Moneybox

What’s ‘Conservative’ About the New Restrictions on Federal Spending Power?

Supreme Court Justice Antonin Scalia, left, and Chief Justice John Roberts.

Photo by Chip Somodevilla/Getty Images

Here’s something I was thinking about over the weekend. The Supreme Court’s decision that the federal government can’t threaten to cut off existing Medicaid payments to states that decline to expand their Medicaid programs is clearly conservative in its immediate result. This is going to encourage states to decline Medicaid expansion and thus limit the scope of overall transfer payments to poor people.

But is there anything conservative about the general principle?

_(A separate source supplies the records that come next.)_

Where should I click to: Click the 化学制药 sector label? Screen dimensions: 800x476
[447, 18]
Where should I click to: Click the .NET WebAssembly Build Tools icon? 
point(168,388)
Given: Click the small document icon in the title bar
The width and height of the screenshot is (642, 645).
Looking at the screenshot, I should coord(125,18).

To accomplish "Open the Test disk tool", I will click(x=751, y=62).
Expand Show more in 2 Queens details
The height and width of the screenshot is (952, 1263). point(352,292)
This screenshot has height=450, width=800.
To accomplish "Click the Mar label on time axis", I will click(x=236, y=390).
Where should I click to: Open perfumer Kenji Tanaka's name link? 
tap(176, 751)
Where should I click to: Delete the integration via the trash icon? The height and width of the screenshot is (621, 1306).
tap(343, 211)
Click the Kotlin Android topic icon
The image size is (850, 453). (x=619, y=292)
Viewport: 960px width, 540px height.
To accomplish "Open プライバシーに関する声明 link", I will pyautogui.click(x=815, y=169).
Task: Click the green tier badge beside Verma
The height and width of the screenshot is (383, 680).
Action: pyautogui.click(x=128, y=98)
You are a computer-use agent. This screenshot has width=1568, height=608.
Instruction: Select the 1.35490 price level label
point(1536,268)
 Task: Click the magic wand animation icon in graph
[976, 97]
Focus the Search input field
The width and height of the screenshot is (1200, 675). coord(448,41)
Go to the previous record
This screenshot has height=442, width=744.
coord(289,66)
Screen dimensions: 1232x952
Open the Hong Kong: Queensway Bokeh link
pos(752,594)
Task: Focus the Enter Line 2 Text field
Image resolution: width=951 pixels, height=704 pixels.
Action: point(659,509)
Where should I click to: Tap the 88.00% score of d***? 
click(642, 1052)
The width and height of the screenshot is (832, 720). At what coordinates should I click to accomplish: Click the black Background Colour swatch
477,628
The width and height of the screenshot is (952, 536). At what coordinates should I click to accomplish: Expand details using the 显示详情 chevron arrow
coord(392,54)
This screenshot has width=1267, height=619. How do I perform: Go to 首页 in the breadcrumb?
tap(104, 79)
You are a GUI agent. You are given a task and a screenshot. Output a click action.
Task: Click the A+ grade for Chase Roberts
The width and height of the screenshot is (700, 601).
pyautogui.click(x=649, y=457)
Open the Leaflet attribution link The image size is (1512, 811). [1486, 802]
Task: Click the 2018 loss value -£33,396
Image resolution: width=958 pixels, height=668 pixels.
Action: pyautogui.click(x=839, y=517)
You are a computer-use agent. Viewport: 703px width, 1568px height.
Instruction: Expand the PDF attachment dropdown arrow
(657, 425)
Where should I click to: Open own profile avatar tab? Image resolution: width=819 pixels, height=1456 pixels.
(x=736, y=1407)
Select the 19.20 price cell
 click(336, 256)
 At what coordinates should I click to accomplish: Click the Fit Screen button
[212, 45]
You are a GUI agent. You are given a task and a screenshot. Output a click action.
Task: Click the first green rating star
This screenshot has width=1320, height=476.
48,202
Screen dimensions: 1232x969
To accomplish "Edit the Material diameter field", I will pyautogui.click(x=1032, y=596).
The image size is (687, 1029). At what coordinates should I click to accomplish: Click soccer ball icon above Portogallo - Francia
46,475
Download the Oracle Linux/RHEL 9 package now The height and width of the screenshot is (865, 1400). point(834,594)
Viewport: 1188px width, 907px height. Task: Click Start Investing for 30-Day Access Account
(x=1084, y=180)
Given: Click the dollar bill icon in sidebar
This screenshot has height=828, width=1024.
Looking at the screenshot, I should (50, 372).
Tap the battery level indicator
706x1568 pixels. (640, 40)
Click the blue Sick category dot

I’m not sure that there is. After all, the basic technique congressional Democrats used to get the job done could be applied in pretty much whatever way you wanted. Suppose John Boehner started demanding a law that states will lose existing Medicaid funding unless they adopt fetal pain laws. Indeed, one element of Mitt Romney’s education plan (PDF) is to “require states to adopt open-enrollment policies for students receiving Title I and IDEA funds, and to eliminate caps on charter and digital schools.” That seems like a good idea to me, but it seems like a consistent application of the new spending power principles would render it unconstitutional. The Romney administration wouldn’t be allowed to coerce states into changing their charter-school laws by threatening their existing Title I and IDEA money; they’d have to rely on a carrot strategy as the Obama administration did with its Race to the Top grants. So that’s a nice win John Roberts just tossed to teachers’ unions and other charter-school skeptics.

Now, of course, the Supreme Court is not bound by precedent, either in theory or in practice, so there’s no guarantee the new principle (which seems just made up with no basis whatsoever in the text of the Constitution) would actually be applied in this way, but most commentary I’ve seen on this issue does assume the precedent will stick and be applied in other circumstances. But as a general matter, I’d think liberal members of Congress will be much more comfortable than conservative ones with a world in which all efforts to change state policy have to be done via the carrot of new money rather than the stick of jeopardizing old money.